The James Webb Space Telescope, a marvel of astronomical technology, has unveiled intriguing evidence suggesting the presence of a massive ocean on an exoplanet located approximately 120 light years away. This discovery has ignited the possibility of life beyond our planet’s borders.
The telescope’s observations have detected dimethyl sulfide (DMS), a molecule typically associated with living organisms on Earth, on a celestial body known as K2-18 b. It is situated within the Leo constellation, orbits a cool dwarf star, and resides within the habitable zone of its solar system. This positioning implies that the exoplanet receives sufficient radiation from its host star to sustain liquid water on its surface—a vital ingredient for potential life.

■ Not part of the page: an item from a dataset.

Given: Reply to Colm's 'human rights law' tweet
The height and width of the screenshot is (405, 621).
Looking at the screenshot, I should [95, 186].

While K2-18 b was initially discovered by NASA’s K2 mission in 2015, the James Webb Telescope’s meticulous observations have unveiled the presence of these significant molecules, sparking tremendous excitement in the scientific community.
K2-18 b falls into the “sub-Neptunes” category, exoplanets that differ substantially from any within our solar system. NASA emphasizes the challenge of comprehending these enigmatic celestial bodies, given their distinctiveness.

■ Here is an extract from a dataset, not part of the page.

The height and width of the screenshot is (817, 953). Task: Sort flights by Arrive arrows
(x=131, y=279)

Subhajit Sarkar of Cardiff University, a co-author of a yet-to-be-peer-reviewed paper on the discovery, noted, “Although this kind of planet does not exist in our solar system, sub-Neptunes are the most common type of planet known so far in the galaxy. We have obtained the most detailed spectrum of a habitable-zone sub-Neptune to date, and this allowed us to work out the molecules that exist in its atmosphere.”

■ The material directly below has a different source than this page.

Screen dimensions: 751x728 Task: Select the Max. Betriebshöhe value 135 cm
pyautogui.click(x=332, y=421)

However, it is imperative to exercise caution before assuming that K2-18 b teems with life, as more data is urgently required. Nikku Madhusudhan, the team lead and a professor at the University of Cambridge, expressed the need for prudence, stating, “If confirmed, it would be a huge deal, and I feel a responsibility to get this right if we are making such a big claim.”
Fortunately, additional data is already en route, courtesy of the James Webb Telescope’s MIRI (Mid-Infrared Instrument) spectrograph. Madhusudhan articulated the team’s ultimate objective: “Our ultimate goal is the identification of life on a habitable exoplanet, which would transform our understanding of our place in the universe. Our findings are a promising step towards a deeper understanding of Hycean worlds in this quest.”